**EXERCISE GOAL**.
Find every line below with the string "agent" and pick it out.
━━ RECORD EXTRACTS ━━
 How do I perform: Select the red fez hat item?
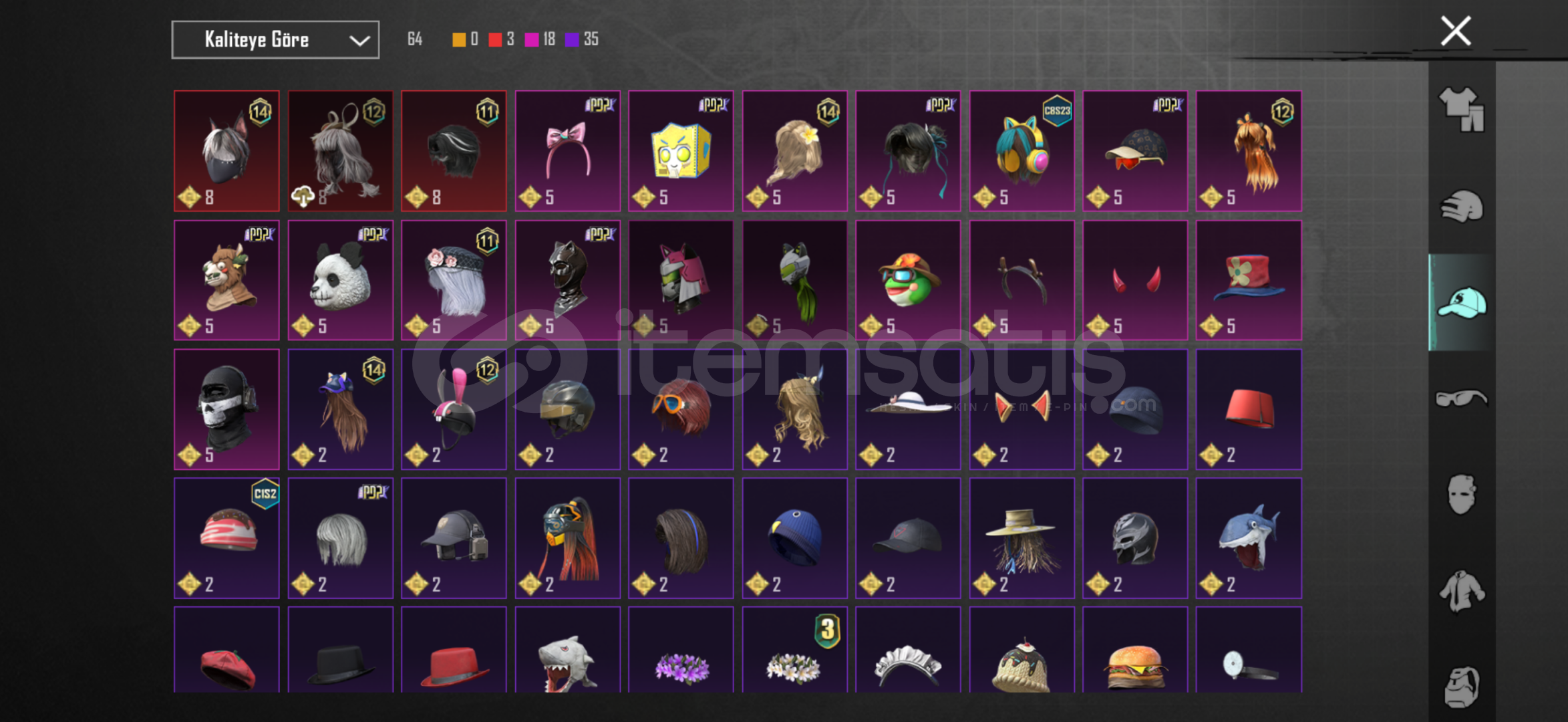1249,409
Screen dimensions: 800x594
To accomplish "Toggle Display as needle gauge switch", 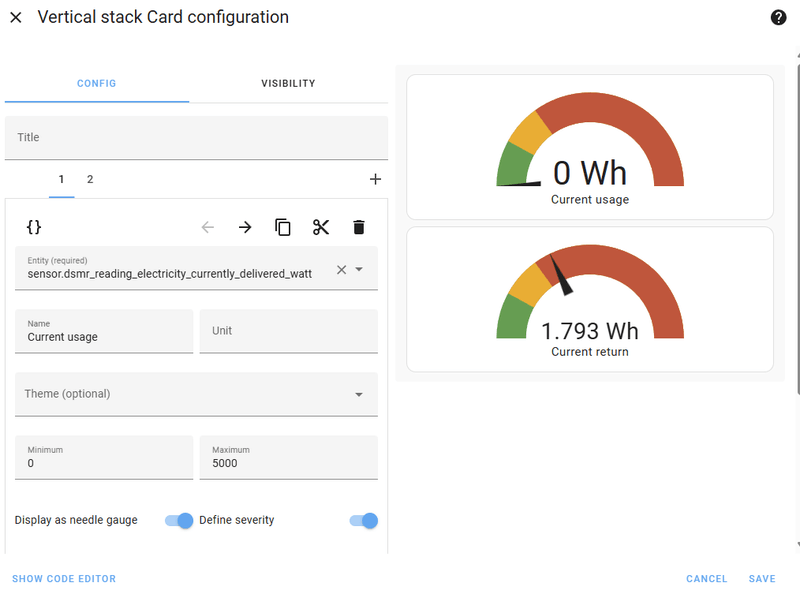I will [179, 520].
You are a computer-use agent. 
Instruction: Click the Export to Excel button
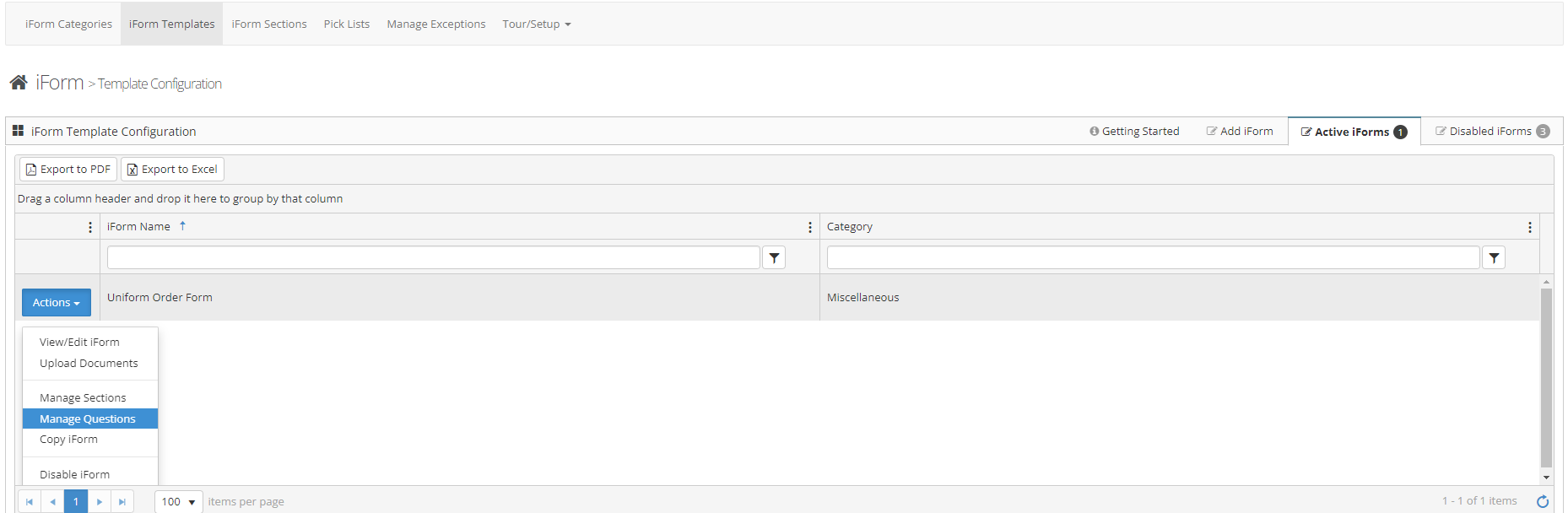coord(172,170)
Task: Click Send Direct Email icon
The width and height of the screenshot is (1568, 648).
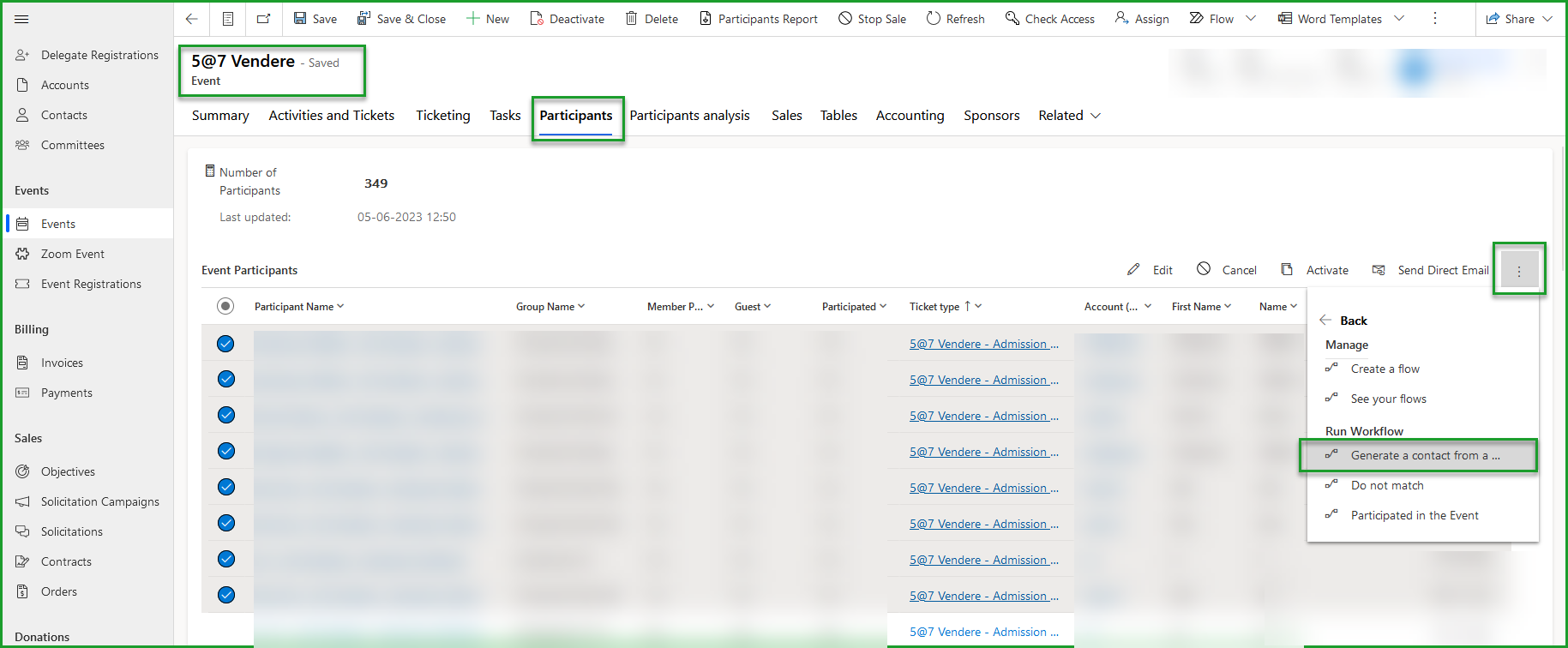Action: [1379, 270]
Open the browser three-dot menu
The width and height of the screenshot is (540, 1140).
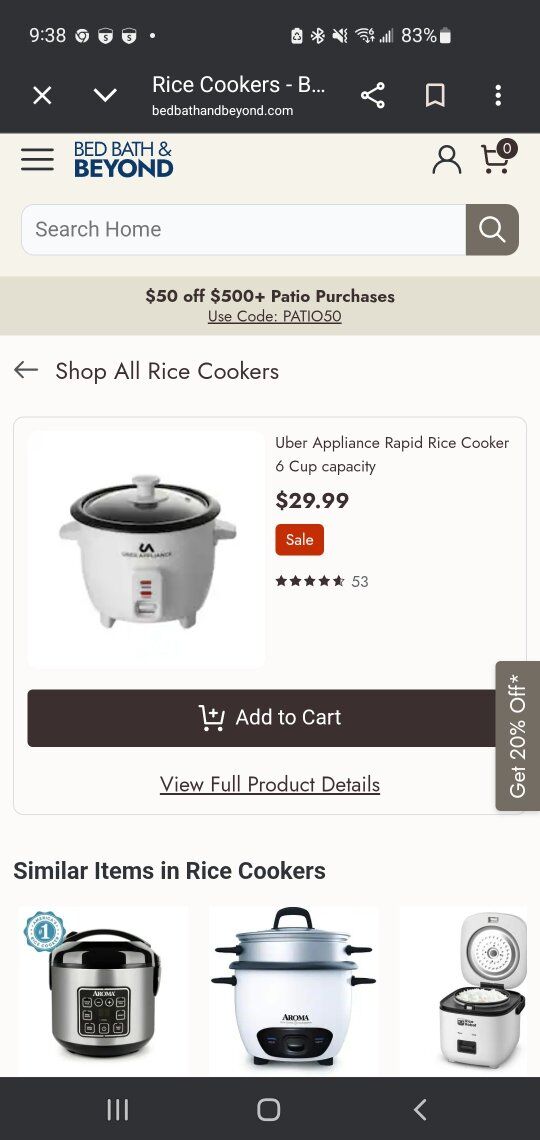pos(498,95)
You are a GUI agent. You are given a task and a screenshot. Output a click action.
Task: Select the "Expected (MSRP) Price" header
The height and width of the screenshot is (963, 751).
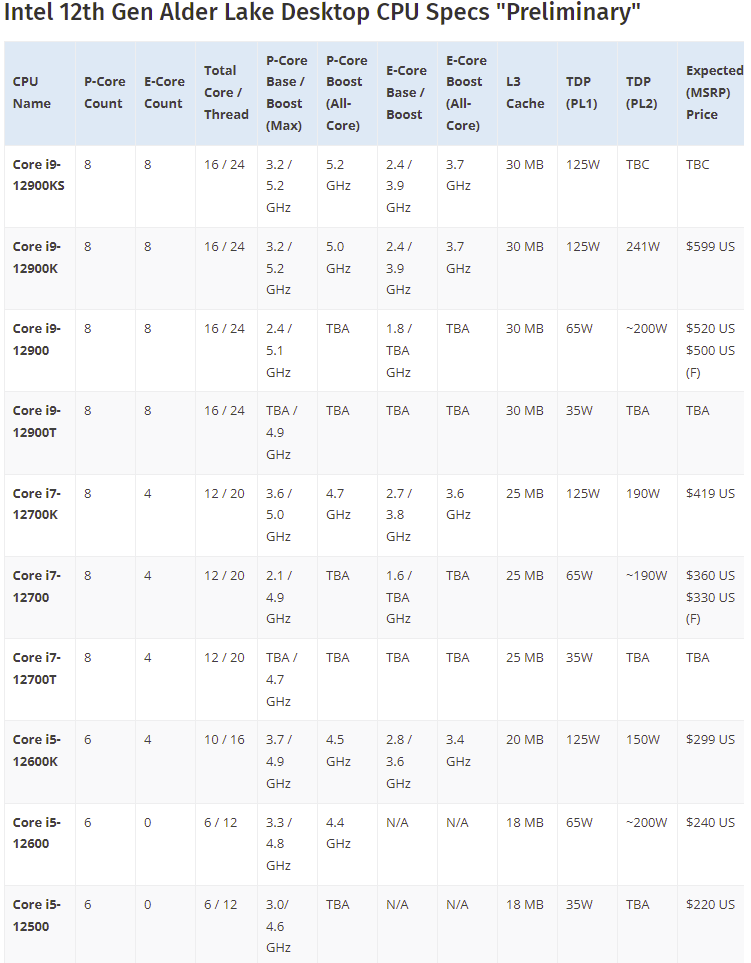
━━━
**TASK SOLUTION**.
You are a computer-use agent. 
You are a GUI agent. You are given a task and a screenshot. Output a click action.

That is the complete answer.